Tivo Case Analysis
October 19, 2011
Tivo, the ideal founded by Jim Barton and Michael Ramsay, to change how people ultimately viewed TV, puts control of what is watched on television in the consumer’s hand. Indeed, a good concept to start with and a chance to be the first to act on a new product and potential market, but after fourteen months in an industry with 102 million TV- watching households, Tivo as the case says, had only reached .04 percent of this TV- watching population. With access to distribution points and outsourced sales teams under major players in the electronic industry such as Sony and Phillips, Tivo still lacked the sales to show for such a creative product. The case points to a lack of awareness as one of the key factors that contributed to this underachievement, but many different inferences coupled with this concept have led to Tivo’s woes.

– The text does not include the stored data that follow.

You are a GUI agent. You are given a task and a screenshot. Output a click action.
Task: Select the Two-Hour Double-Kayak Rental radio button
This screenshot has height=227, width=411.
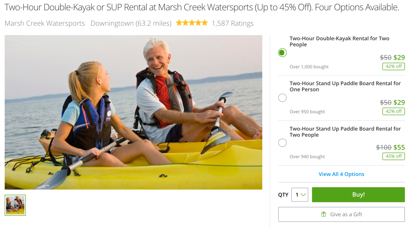pos(282,53)
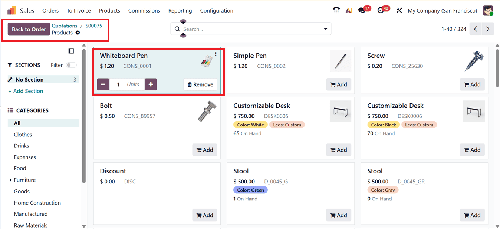This screenshot has height=229, width=500.
Task: Increase Whiteboard Pen quantity with plus button
Action: pyautogui.click(x=151, y=84)
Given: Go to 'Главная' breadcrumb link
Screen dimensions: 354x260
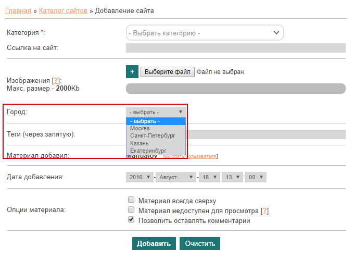Looking at the screenshot, I should point(18,10).
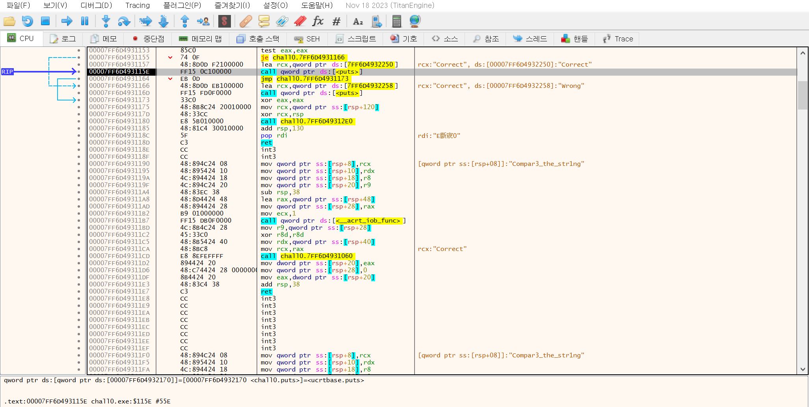Click the Step Into icon
Screen dimensions: 809x407
tap(106, 21)
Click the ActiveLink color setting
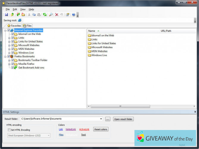Screen dimensions: 199x149 point(84,129)
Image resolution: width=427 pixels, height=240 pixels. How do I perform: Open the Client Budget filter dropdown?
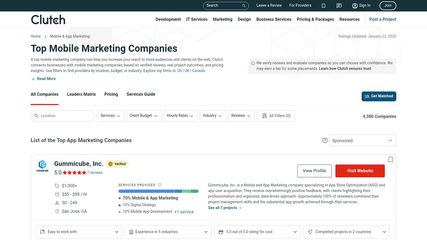click(x=144, y=116)
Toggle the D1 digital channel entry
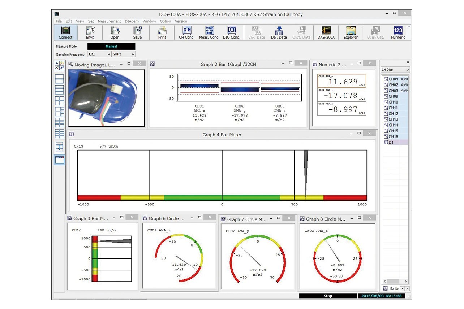Screen dimensions: 464x309 391,143
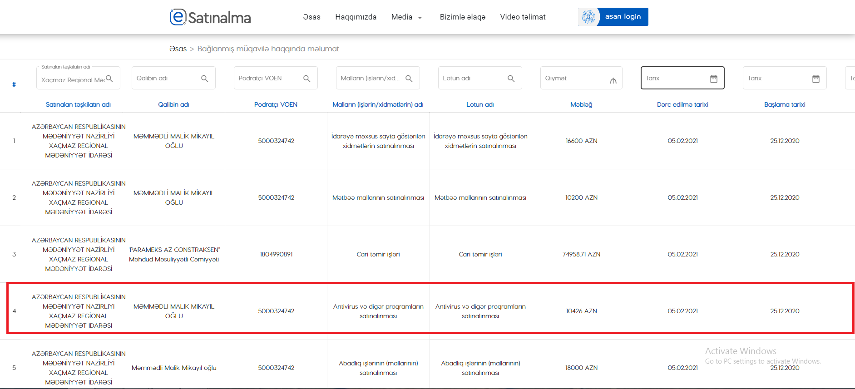Click the eSatınalma logo
Viewport: 855px width, 389px height.
point(210,17)
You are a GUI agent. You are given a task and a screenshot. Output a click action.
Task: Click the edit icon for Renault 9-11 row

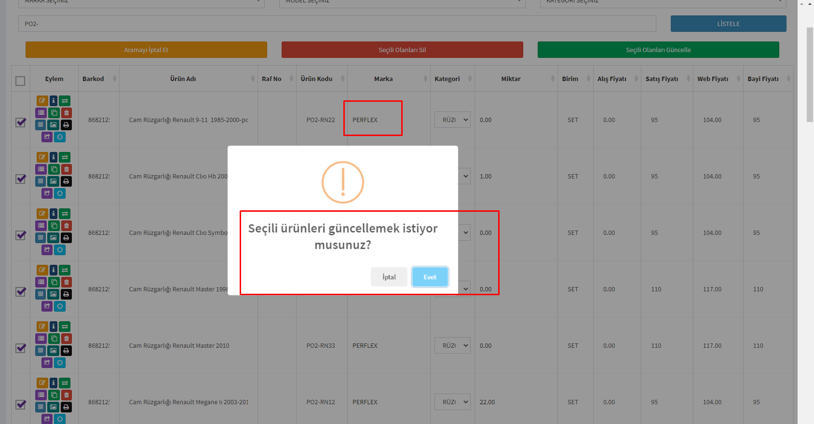(42, 101)

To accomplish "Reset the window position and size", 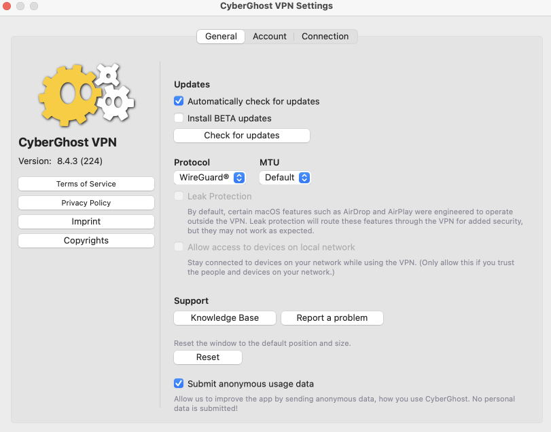I will pos(207,357).
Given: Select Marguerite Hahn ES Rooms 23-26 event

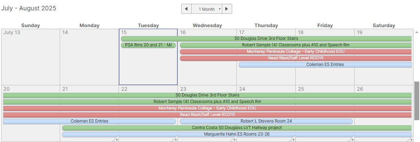Looking at the screenshot, I should pyautogui.click(x=236, y=134).
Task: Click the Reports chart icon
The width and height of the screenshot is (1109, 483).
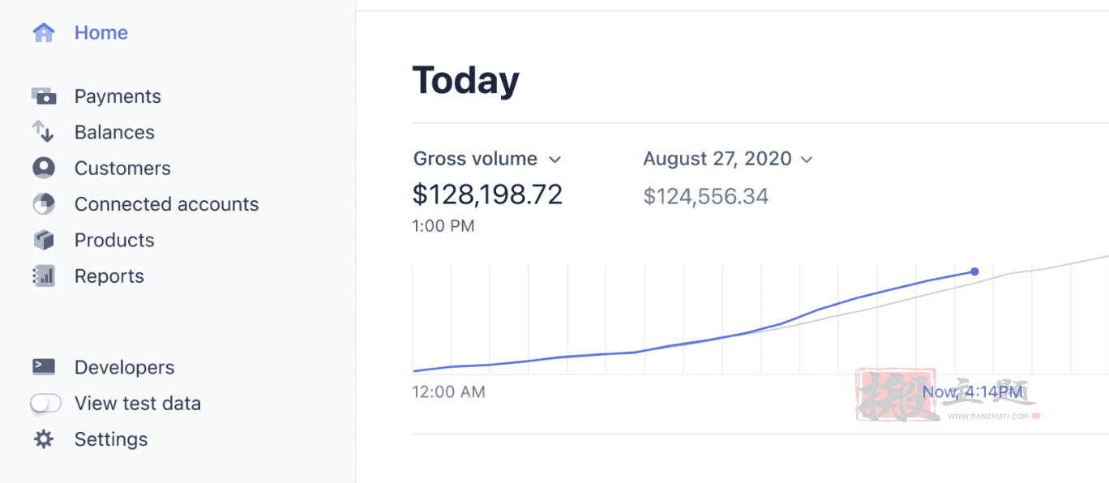Action: (x=44, y=276)
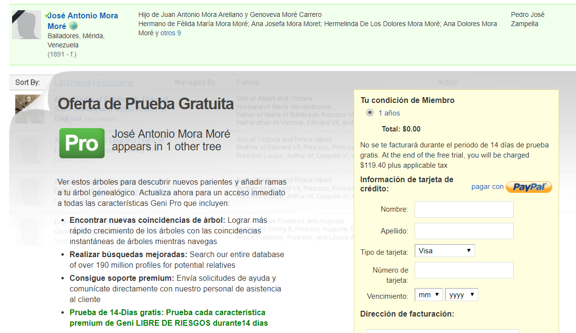Select the 1 años membership radio button

point(370,113)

The first inference we can draw from the case is that there was a disconnect between consumers and the product category that Tivo was ultimately going to fill. This is evident in the case at the point where the product was sent out to the press near its launch time for publicity. With a new product that has know predecessors of the technology being offered, and know products in that same product category to measure up against, it becomes difficult to explain the use of the product. The difficulty lied in communicating Tivo’s functions to the public. As a service, the product needed to be demonstrated rather than explained because users would have to communicate with the interface to use its functions. For a product that is as technically savvy as Tivo’s product offering, and a product that had never been seen up to date , the company failed to explains the effective use of its features, and how to introduce Tivo to the market. From the case we can also infer stepping into a undefined product category involves risk of defects of the product, as Walter Mossberg portrayed in...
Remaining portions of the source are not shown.